GEREKÇE :Dava, taraflar arasında imzalanan eser sözleşmesi kapsamında davalı şirketin cari hesabına fazladan ödendiği iddia edilen bedel ile yine bedelleri davacı tarafından ödendiği iddia edilen kalıpların iade edilmemesi sebebiyle kalıp bedellerinin davalıdan tahsili istemine ilişkindir.
Davacı vekili tarafından dosyaya sunulan 31/05/2021 tarihli dilekçe ile davadan feragat edildiği bildirilmiş, davalı vekili, davacının feragatı nedeniyle davacıdan vekalet ücreti, yargılama gideri ve sair hiçbir talepleri olmadığını beyan etmiştir. Davacı vekilinin dosyada sunulu bulunan vekaletnameden davadan feragate ilişkin özel yetkisinin bulunduğu anlaşılmıştır. Usulüne göre yapılan feragat beyanı davayı sona erdiren usuli işlemlerden olup kesin hüküm gibi sonuç doğuracaktır. Davadan feragat edilmiş olmakla davanın feragat nedeniyle reddine karar verilerek aşağıdaki şekilde hüküm kurulmuştur.

------------------------------------

- Yapılacak İşler:
A – Kaynak metni iki cümleyle özetleyin.
B – Kaynak metne göre davacı vekilinin davadan feragat ettiğini bildiren dilekçesi hangi tarihi taşıyor?

- Verilen Bilgiler:

------------------------------------

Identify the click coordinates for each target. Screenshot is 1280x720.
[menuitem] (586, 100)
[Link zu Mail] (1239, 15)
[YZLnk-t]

------------------------------------

- Çözülen Görevler:
A – Dava, eser sözleşmesi kapsamında davalı şirketin cari hesabına fazladan ödendiği iddia edilen bedelin ve bedelleri davacıca ödendiği iddia edilip iade edilmeyen kalıpların bedellerinin davalıdan tahsili istemine ilişkindir. Davacı vekili davadan feragat ettiğini bildirmiş, davalı vekili davacıdan hiçbir talepleri olmadığını beyan etmiş ve dava feragat nedeniyle reddedilmiştir.

B – 31/05/2021